What the task asks:
Copy exactly the lines of the data below that run from the line holding "Task: Open the 订单自动完成时间 unit dropdown" through the line holding "Screen dimensions: 1568x751", both ends included.

Data to use:
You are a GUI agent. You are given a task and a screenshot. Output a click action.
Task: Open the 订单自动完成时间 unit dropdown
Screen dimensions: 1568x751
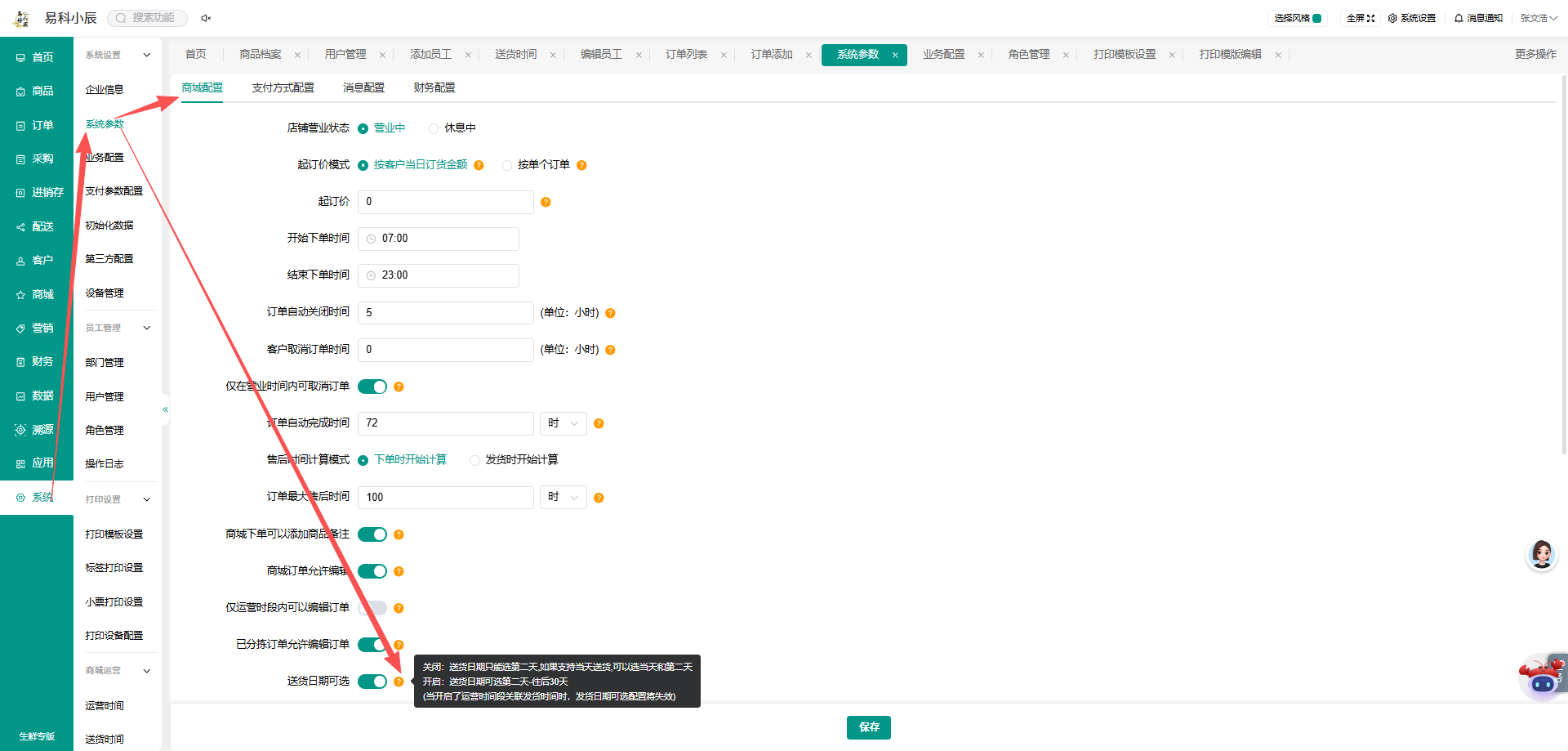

---

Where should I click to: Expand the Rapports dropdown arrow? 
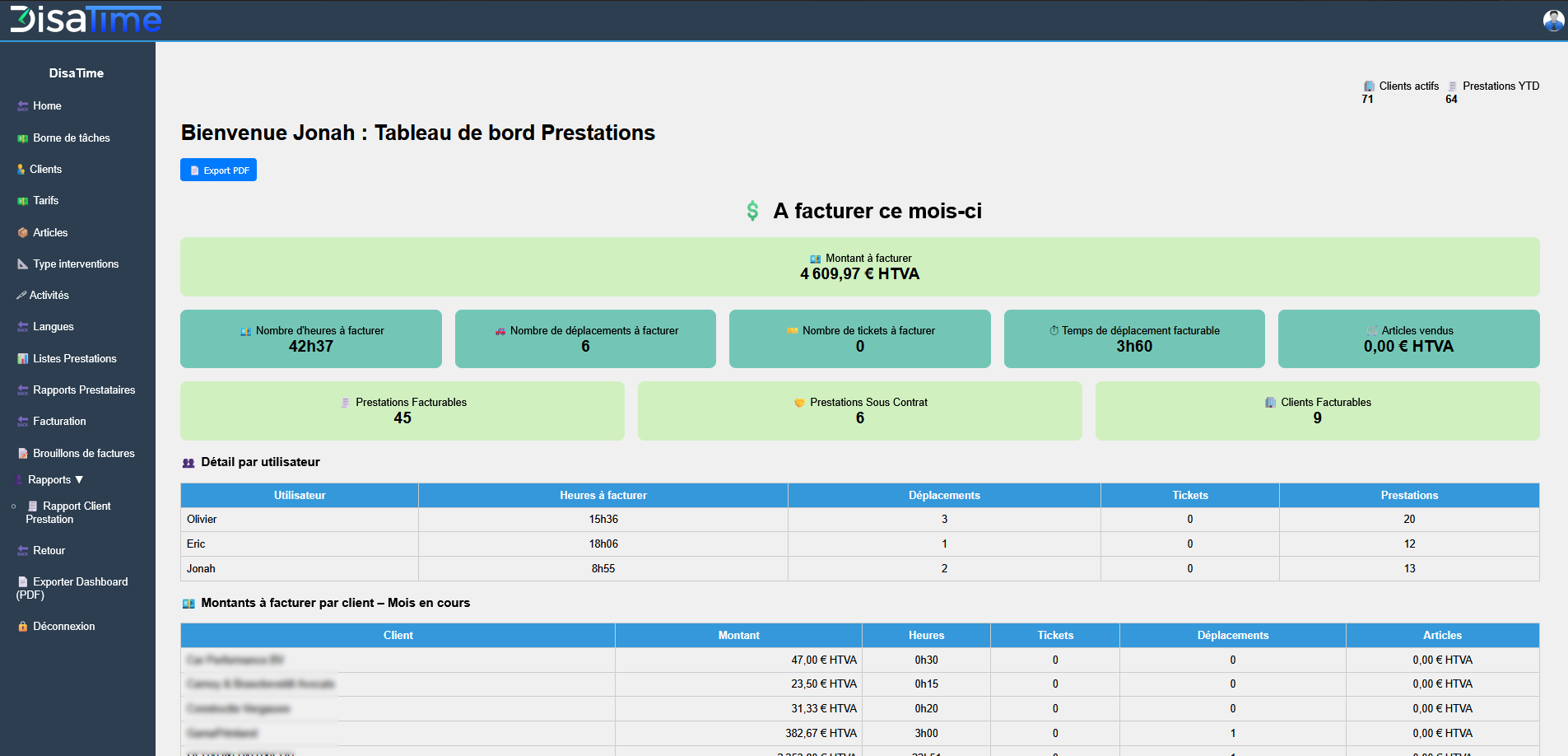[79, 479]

Exercise result:
Task: Open the 订单自动完成时间 unit dropdown
Screen dimensions: 1568x751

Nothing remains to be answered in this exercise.